The calculated molecular mass
of the processed TSA protein (28.8 kDa) is in good agreement with the
apparent molecular mass based on SDS-PAGE (31 kDa). In contrast, the
mobility of both the precursor (34 kDa) and mature (31 kDa) forms of
PAI are slower than expected based upon the deduced amino acid sequence
(29.6 and 24.7 kDa, respectively). This reproducible difference appears
to be caused by an electrophoresis artifact.
Precursors of PAT, PAI, and TSA appear to be digested by E. coli proteases to smaller proteins including forms close in size to the mature plant proteins (Fig. 3). When expressed in E. coli, potato 3-deoxy-D-arabino-heptulosonate-7-phosphate synthase and Arabidopsis acetohydroxyacid synthase precursors, both chloroplast proteins, were also processed to their mature sizes(22, 23) . One possible explanation for the accumulation of the mature-sized proteins in E. coli is that the mature protein portion of the precursor folds into its native form leaving the transit peptide susceptible to protease digestion. We cannot rule out the possibility that E. coli contains a peptidase with a specificity similar to that of the chloroplast transit peptidase.
No significant amount of PAT precursor was found in E. coli expressing PAT cDNA. Instead, it appears that the E. coli proteases produce a variety of smaller fragments, including a fragment that co-migrates with mature PAT protein (Fig. 3A). Similar results were obtained by in vitro synthesis of PAT protein: although a higher molecular weight PAT precursor was obtained, the majority of the in vitro labeled proteins are smaller fragments of PAT protein (data not shown). The PAT precursor protein may be unstable when produced in E. coli or in the reticulocyte translation system. Premature termination is another possible explanation for the smaller fragments.
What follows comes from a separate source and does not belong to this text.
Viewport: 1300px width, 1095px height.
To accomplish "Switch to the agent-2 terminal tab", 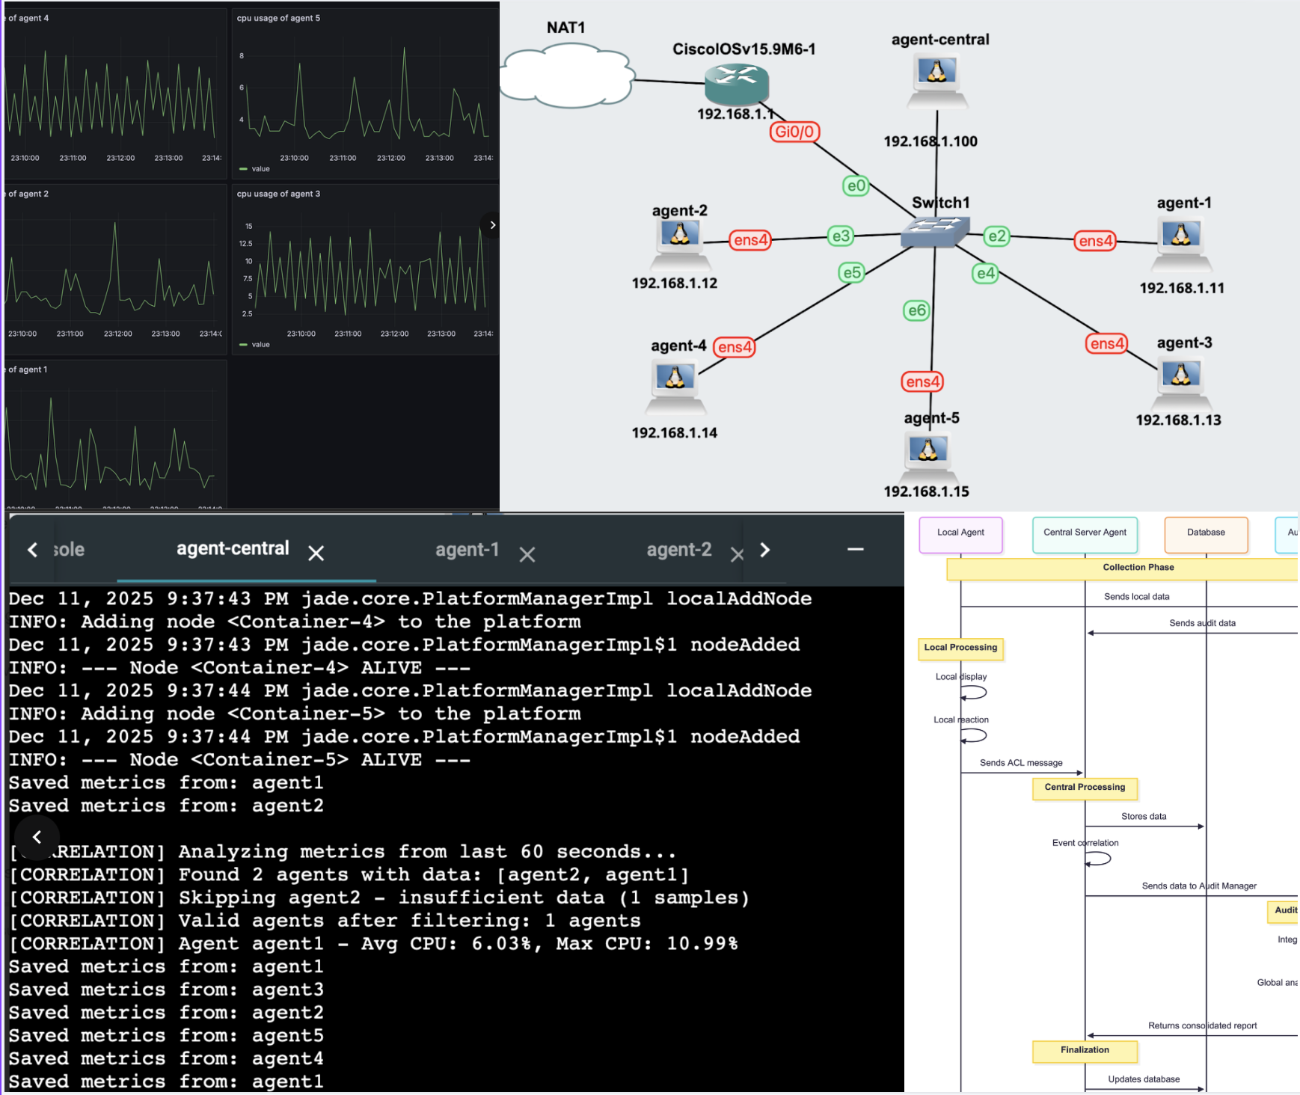I will point(678,550).
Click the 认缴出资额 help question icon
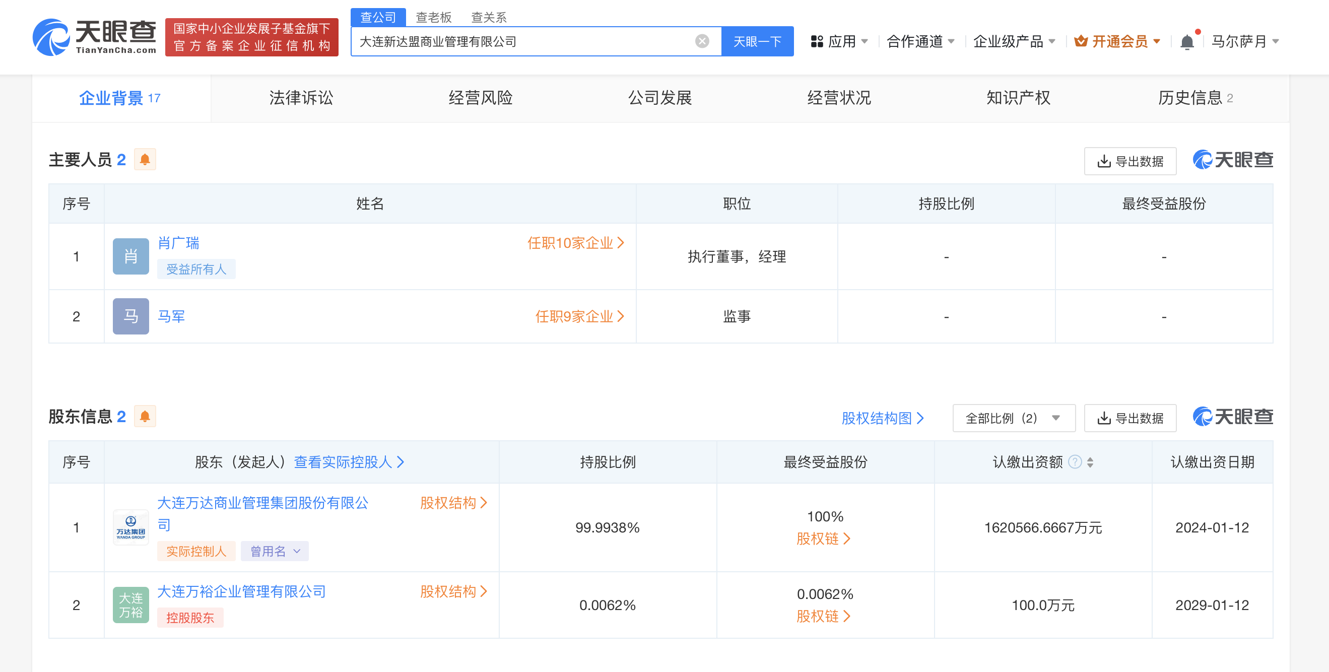This screenshot has height=672, width=1329. [1075, 462]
As tryptophan is used for protein synthesis in the cytosol and
mitochondria as well as in the plastid, the localization of the
tryptophan biosynthetic pathway in chloroplasts of plants implies an
efficient transport system for tryptophan across the chloroplast
membranes. In good agreement with this assumption, approximately 90% of
the tryptophan synthesized by isolated chloroplasts incubated with
[1,6-C]shikimic acid was found free in the
reaction medium rather than within chloroplasts(24) . Because Arabidopsis anthranilate synthase, the committing enzyme of
the pathway, is feedback-inhibited by tryptophan(25) , the
localization of this protein within the chloroplasts suggests that the
intraplastidic tryptophan concentration directly influences
anthranilate synthase activity. Therefore, the concentration of
tryptophan inside the chloroplasts might be regulated by the demand for
tryptophan of the entire cell. The implications of the localization of
the tryptophan biosynthetic enzymes in the chloroplasts on the
regulation of the pathway deserve further study.